### WORK TO BE COMPLETED
There are pictures in the records below; leave them out and set down exactly the lines from the one holding "Select NCBI ALL" through the one holding "Task: Open the".

### RECORDS FOR PROCESSING
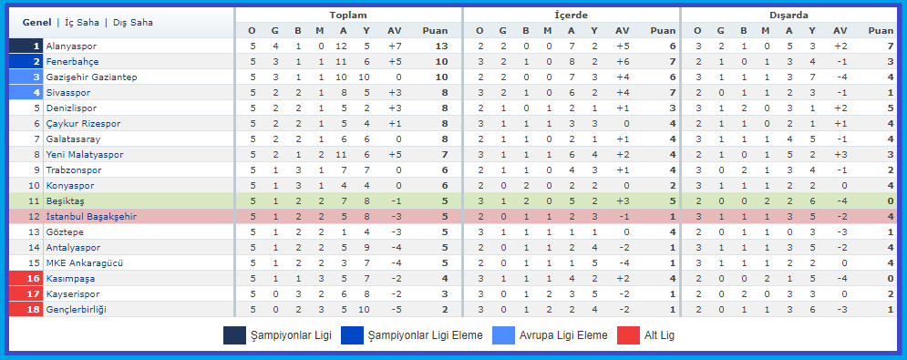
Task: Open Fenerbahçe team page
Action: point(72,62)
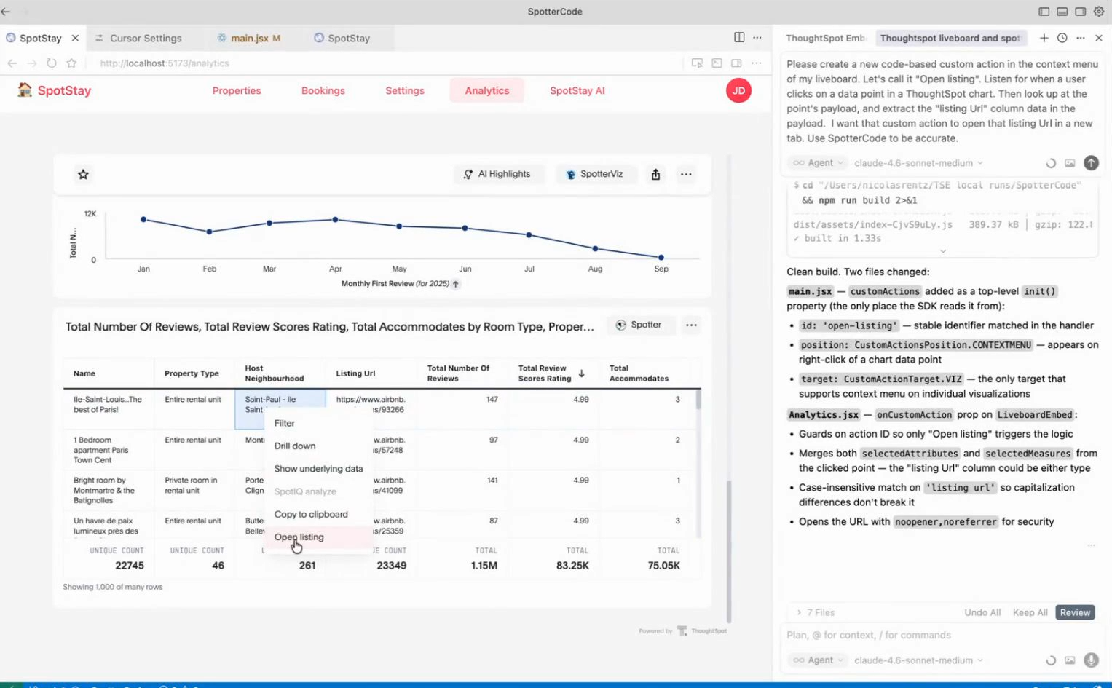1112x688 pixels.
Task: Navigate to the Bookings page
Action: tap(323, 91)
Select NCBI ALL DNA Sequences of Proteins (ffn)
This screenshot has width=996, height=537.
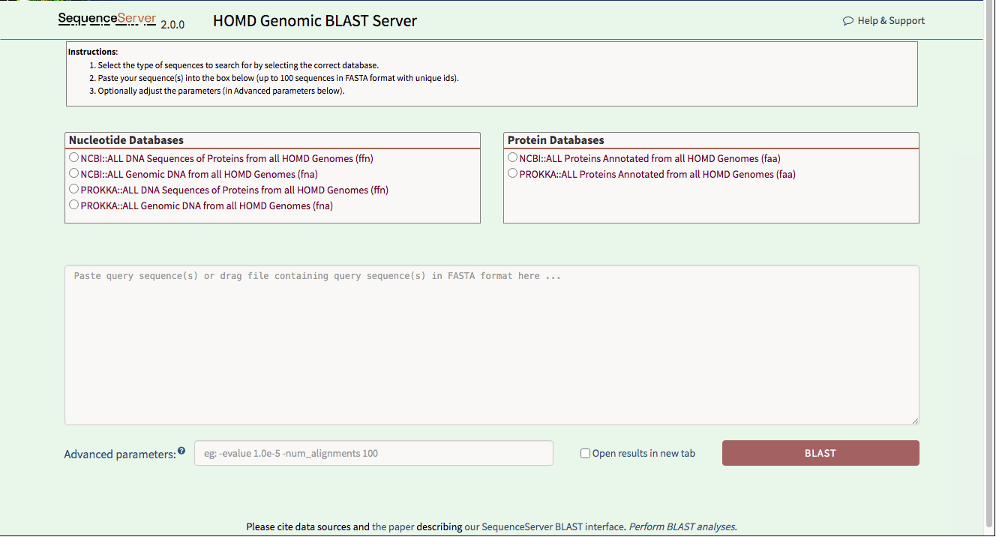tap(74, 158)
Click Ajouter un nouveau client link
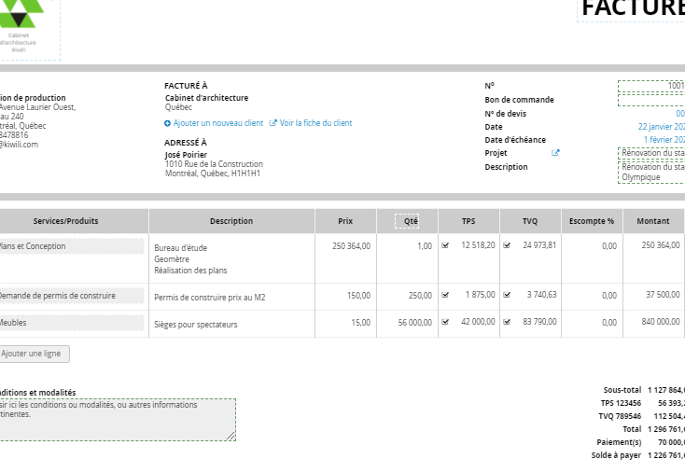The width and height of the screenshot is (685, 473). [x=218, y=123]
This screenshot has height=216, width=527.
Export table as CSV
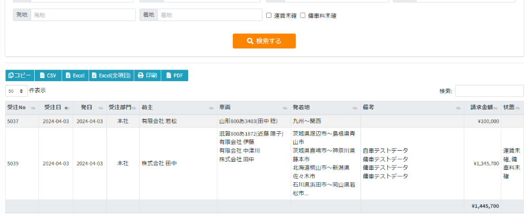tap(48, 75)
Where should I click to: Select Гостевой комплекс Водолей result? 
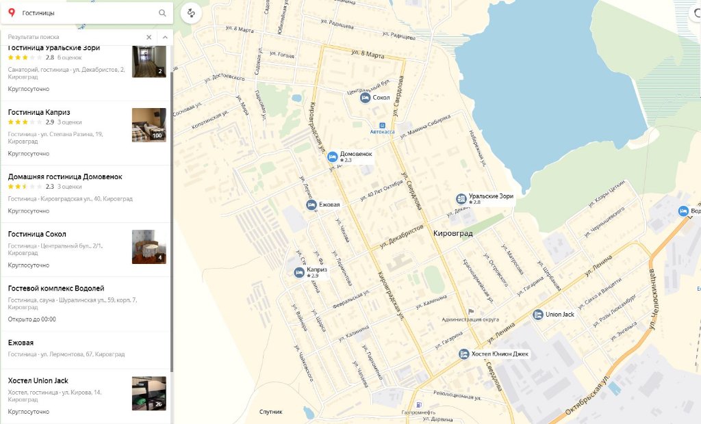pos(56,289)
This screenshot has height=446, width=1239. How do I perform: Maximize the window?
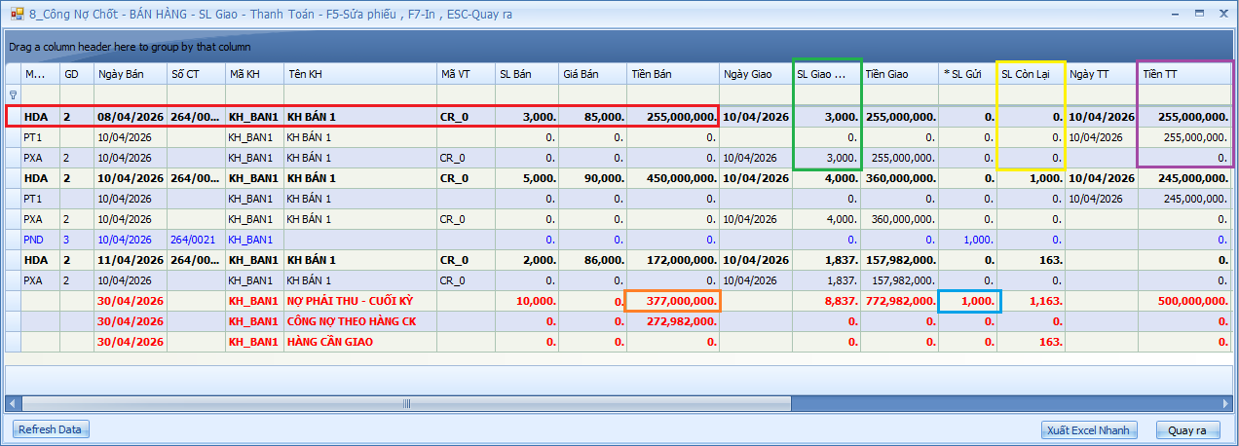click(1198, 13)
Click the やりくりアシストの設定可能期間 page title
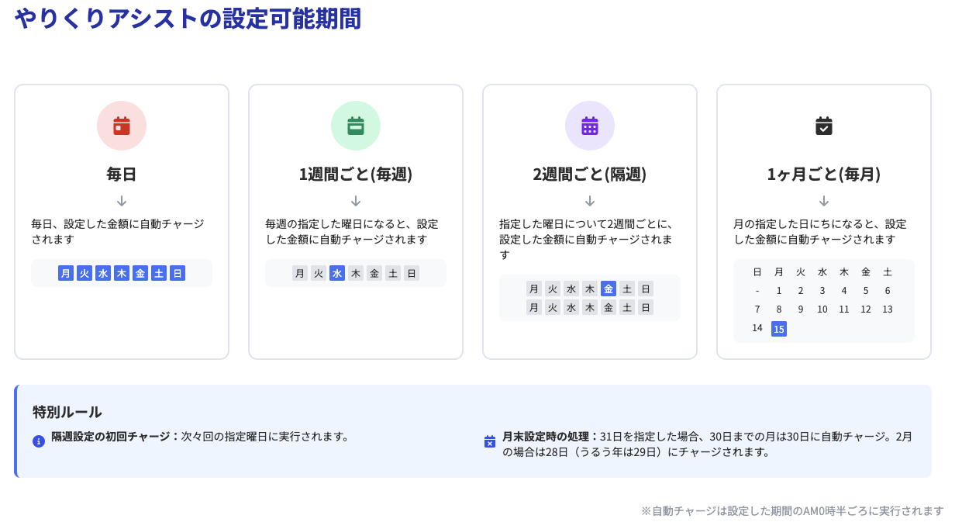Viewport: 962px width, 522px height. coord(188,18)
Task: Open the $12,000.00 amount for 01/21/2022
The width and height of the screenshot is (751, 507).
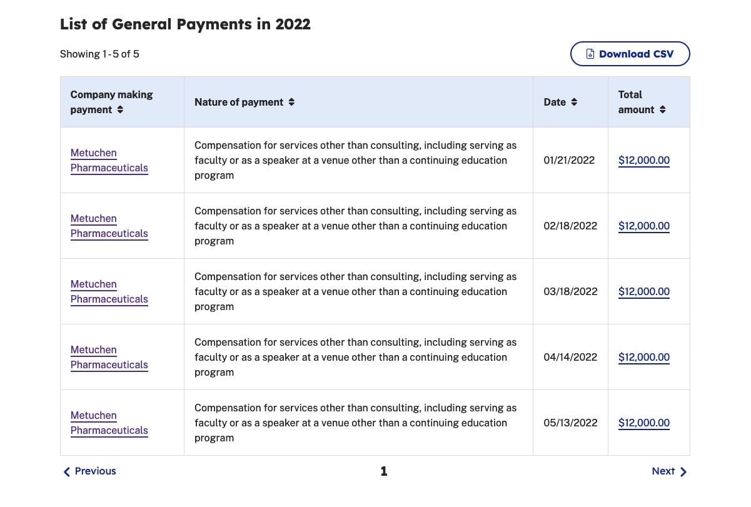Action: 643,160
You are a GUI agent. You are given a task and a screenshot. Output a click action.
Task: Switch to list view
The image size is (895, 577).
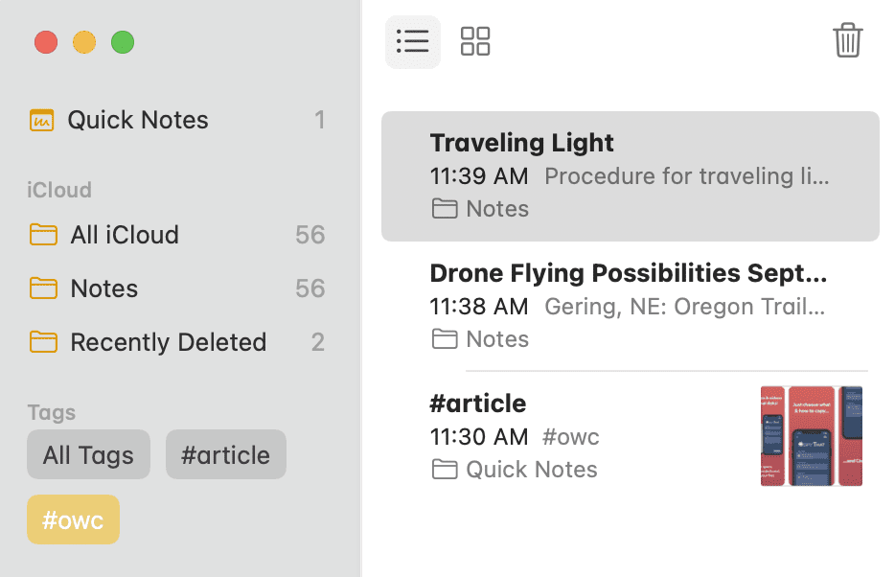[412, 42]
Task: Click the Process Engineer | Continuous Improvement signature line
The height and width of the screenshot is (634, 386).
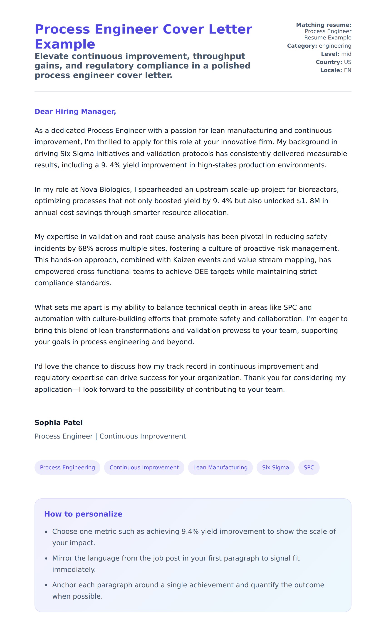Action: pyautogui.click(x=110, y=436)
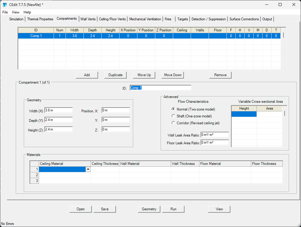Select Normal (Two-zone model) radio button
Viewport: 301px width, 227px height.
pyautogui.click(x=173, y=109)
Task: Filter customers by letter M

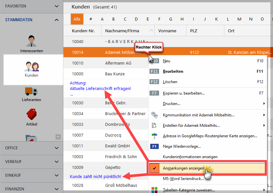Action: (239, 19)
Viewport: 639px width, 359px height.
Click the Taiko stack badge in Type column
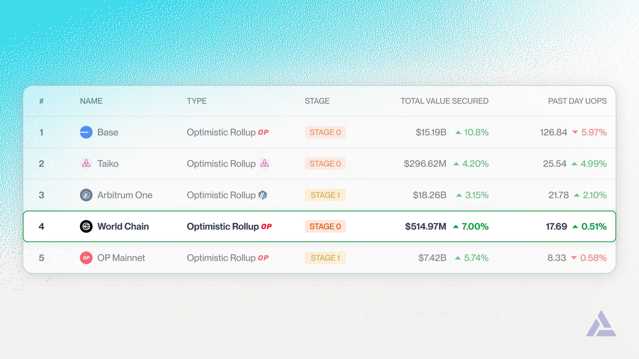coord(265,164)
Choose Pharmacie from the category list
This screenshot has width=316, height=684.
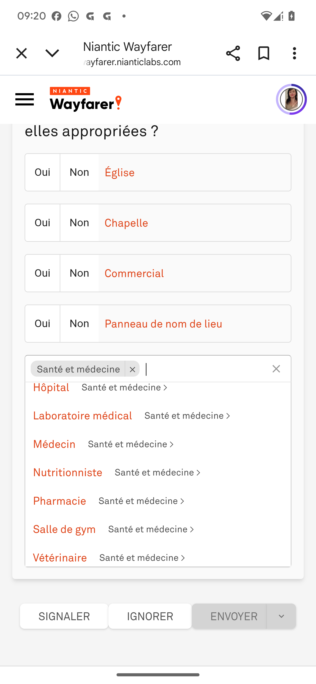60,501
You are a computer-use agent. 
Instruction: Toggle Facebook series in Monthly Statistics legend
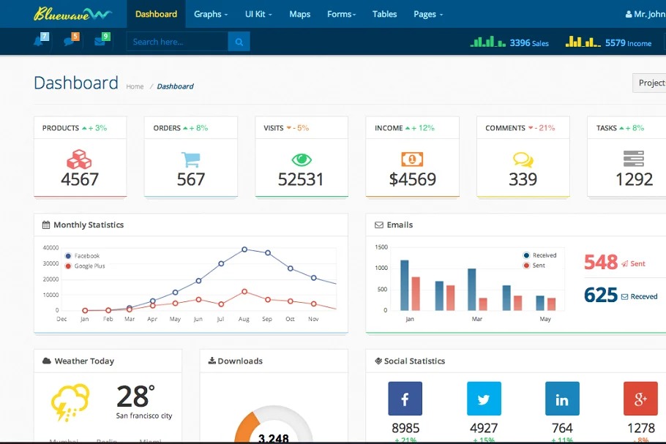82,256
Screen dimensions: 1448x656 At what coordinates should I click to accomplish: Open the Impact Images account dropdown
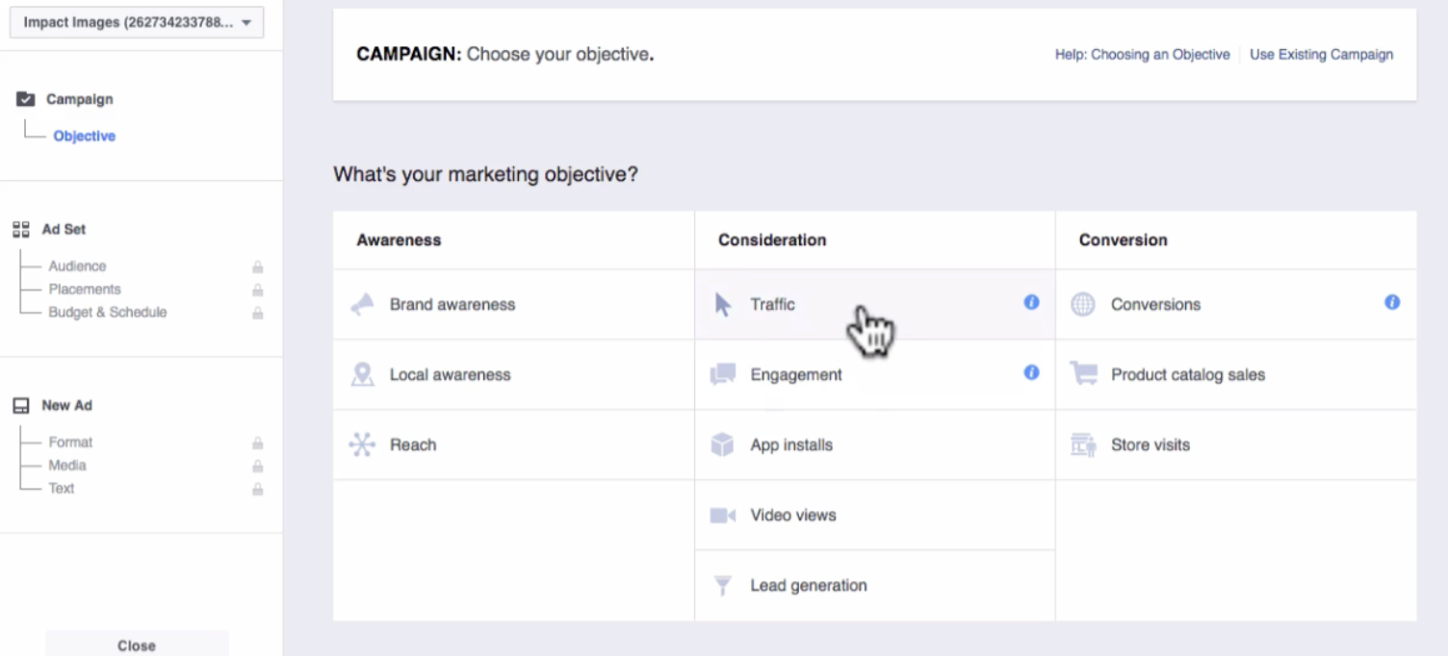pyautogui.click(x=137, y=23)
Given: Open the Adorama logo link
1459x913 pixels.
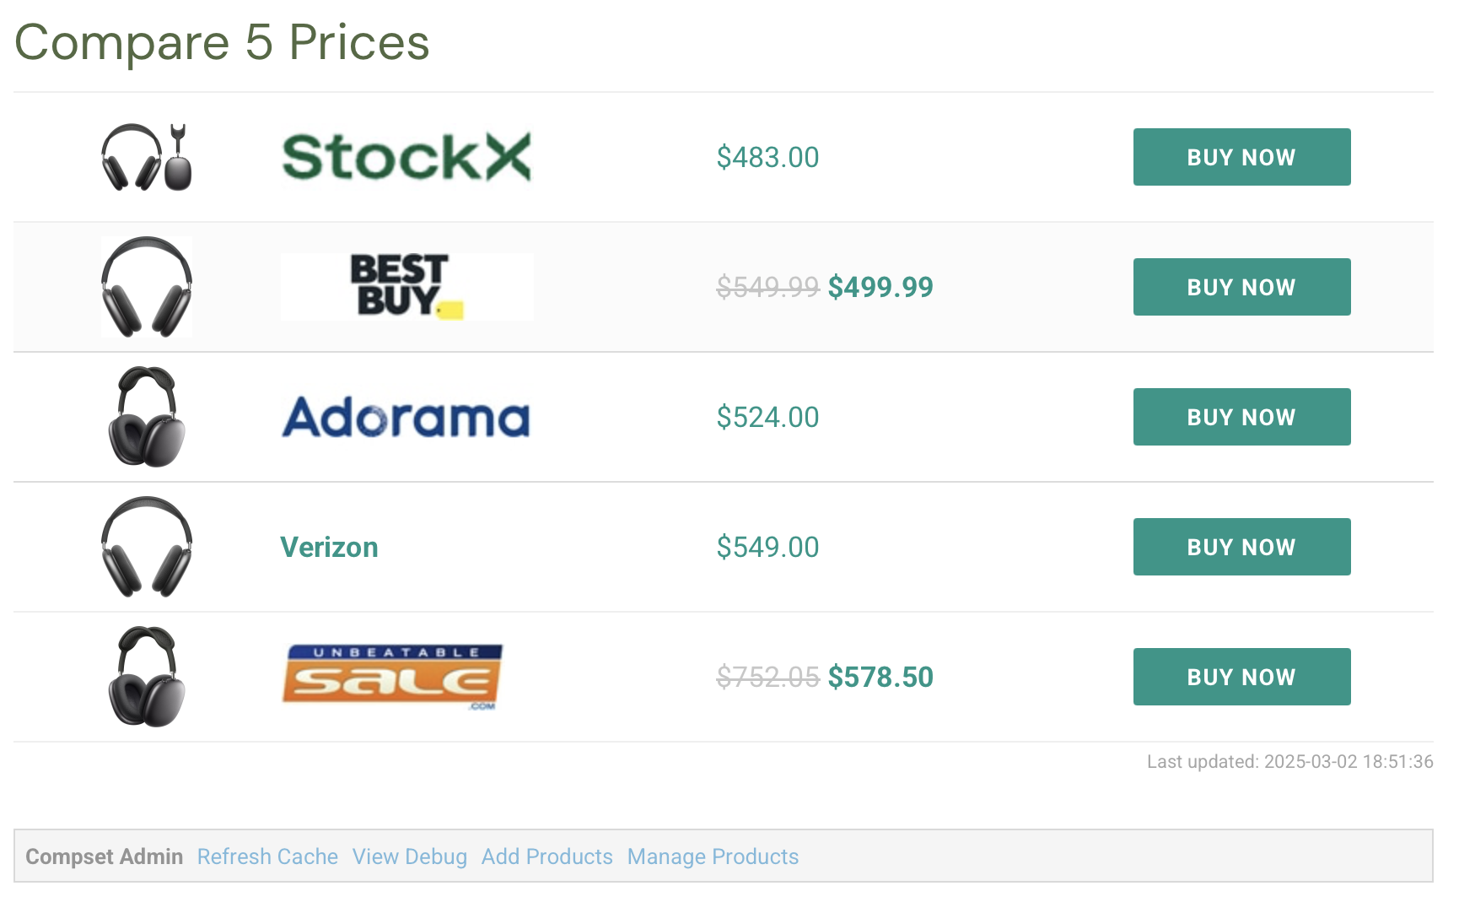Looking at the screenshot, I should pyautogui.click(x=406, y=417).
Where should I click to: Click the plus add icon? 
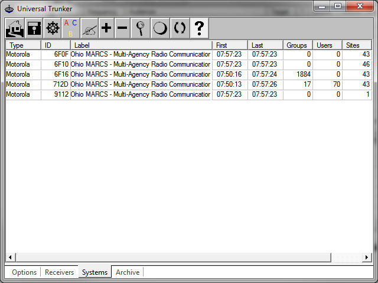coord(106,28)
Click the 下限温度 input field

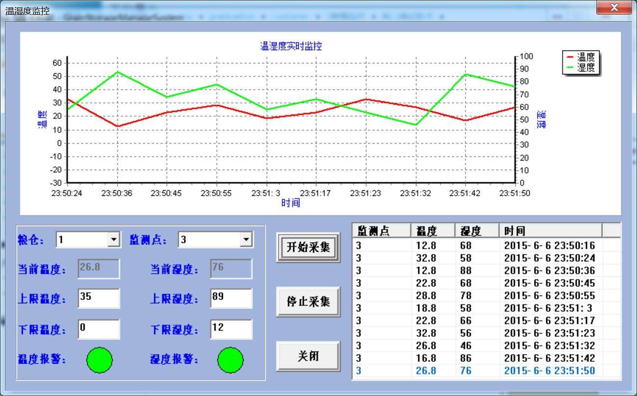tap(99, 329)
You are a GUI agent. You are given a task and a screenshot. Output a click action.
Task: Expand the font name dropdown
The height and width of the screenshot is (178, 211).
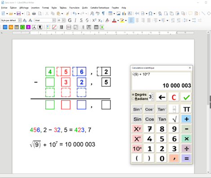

### RESPONSE
Select NCBI ALL DNA Sequences of Proteins (ffn)
This screenshot has width=996, height=537.
tap(74, 158)
Click Ajouter un nouveau client link
The width and height of the screenshot is (685, 473). [x=218, y=123]
This screenshot has height=216, width=527.
Export table as CSV
tap(48, 75)
Where should I click to: Select Гостевой комплекс Водолей result? 
pos(56,289)
This screenshot has height=446, width=1239. How do I perform: Maximize the window?
click(1198, 13)
Click the やりくりアシストの設定可能期間 page title
Viewport: 962px width, 522px height. coord(188,18)
Task: Open the $12,000.00 amount for 01/21/2022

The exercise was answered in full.